Short task - State how many of the lines below contain the word "arrow". Give only the number.
** Begin Material shown **
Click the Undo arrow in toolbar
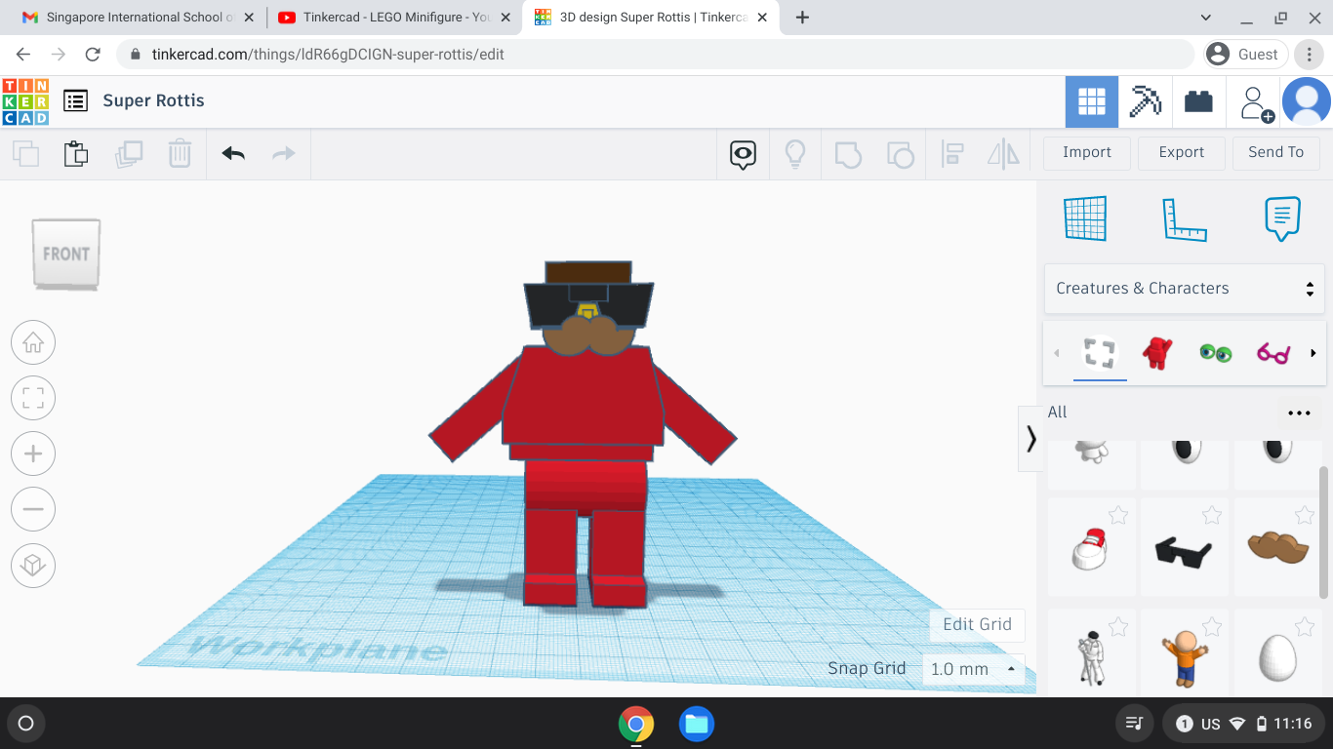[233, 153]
** End Material shown **
** Begin Material shown **
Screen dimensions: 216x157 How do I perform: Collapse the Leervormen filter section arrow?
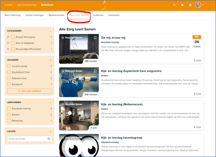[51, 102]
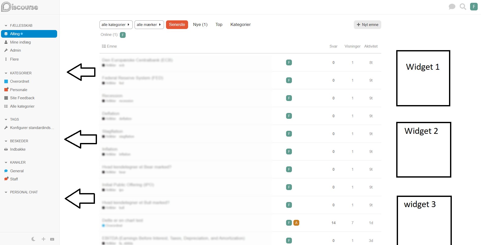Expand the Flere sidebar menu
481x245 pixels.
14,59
** End Material shown **
** Begin Material shown **
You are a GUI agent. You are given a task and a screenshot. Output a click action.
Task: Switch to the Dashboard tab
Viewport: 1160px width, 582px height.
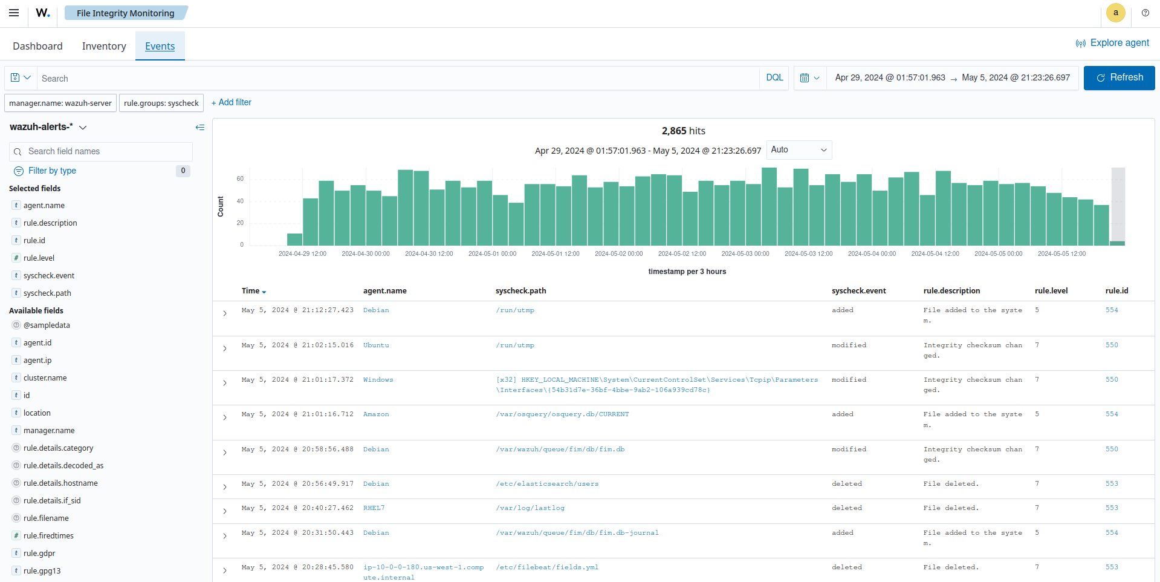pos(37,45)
** End Material shown **
Output of the task - 2